* **Supplied passage**:
++++++++++++++++++++

NHL Player development seems to always result in more questions than answers. How likely is it for a top pick to pan out? What makes a player a “steal”? Last Word On Hockey will be starting a new series on how to properly develop prospects from all different spots throughout the draft. This week’s piece involves draft picks in the back half of the first round and how they were used early in their careers.
NHL Player Development Of First-Round Picks
In the span of 2005 through 2015, there were 84 total selections made between 16th overall and 30th overall on forwards playing in North America. Looking at all 84 forwards, they were split into different categories. Those categories were “Forwards Deemed NHL-Ready and Brought In Immediately When Ready,” “Forwards Near NHL-Ready and Brought In Immediately When Near-Ready,” “Forwards Rushed Slightly,” “Forwards Rushed,” “Forwards Forced,” “A Little Patience,” “Patience,” and “Too Much Patience.”

++++++++++++++++++++

* **Given material**:
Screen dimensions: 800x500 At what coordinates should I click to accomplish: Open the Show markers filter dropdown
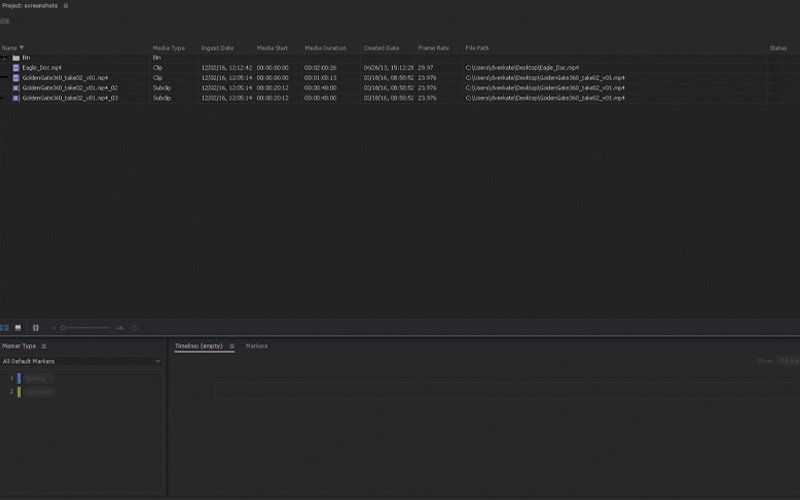(x=788, y=361)
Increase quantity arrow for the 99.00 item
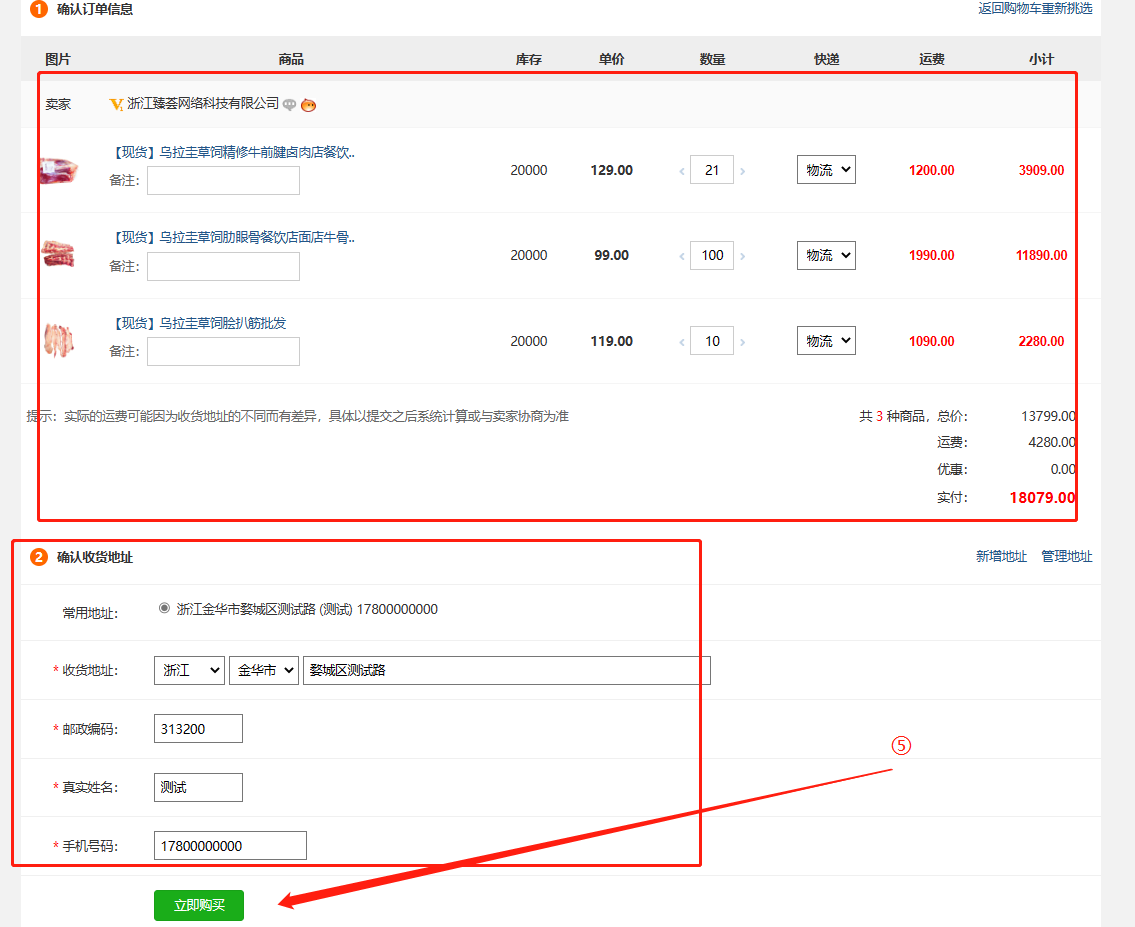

++++++++++++++++++++

* **Written task 1**: Reproduce verbatim the passage of the NHL player development article running from "NHL Player development seems" down to "in their careers.".
* **Written task 2**: According to the NHL player development article, how many selections were made between 16th and 30th overall on forwards playing in North America from 2005 through 2015?
* **Written task 3**: Write the next part of the NHL player development article, starting after its final sentence.
None of the data is needed for these tasks.

* **Answer 1**:
NHL Player development seems to always result in more questions than answers. How likely is it for a top pick to pan out? What makes a player a “steal”? Last Word On Hockey will be starting a new series on how to properly develop prospects from all different spots throughout the draft. This week’s piece involves draft picks in the back half of the first round and how they were used early in their careers.

* **Answer 2**: 84

* **Answer 3**:
Player Development Of Steve Downie
Downie, drafted 29th overall by the Philadelphia Flyers back in the 2005 NHL entry draft, came out of the OHL’s Windsor Spitfires organization. In his DY-1 season, Downie scored seven goals and nine assists for 16 points in 49 games, for 0.327 points per game. That ranked 75th out of the aforementioned 84 forwards in DY-1 production. He would follow that season up with 21 goals and 52 assists for 73 points in 61 games, for 1.197 points per game. That ranked 37th out of the same 84 forwards in DY production.
Upon getting drafted, Downie would spend two more seasons in the OHL. In his DY+1 season, Downie would play 35 games with two different teams, the Spitfires and Peterborough Petes. In those 35 games, he scored 19 goals and 34 assists for 53 points, for 1.514 points per game. That ranked 12th out of the 82 forwards still outside the NHL in DY+1 production.
The next season, Downie would play with two different teams again, the Petes and Kitchener Rangers, totalling 45 games. In those 45 games, he scored 35 goals and 57 assists for 92 points, for 2.044 points per game. That ranked first out of the 70 forwards still outside the NHL in DY+2 production.
How Was Downie Used?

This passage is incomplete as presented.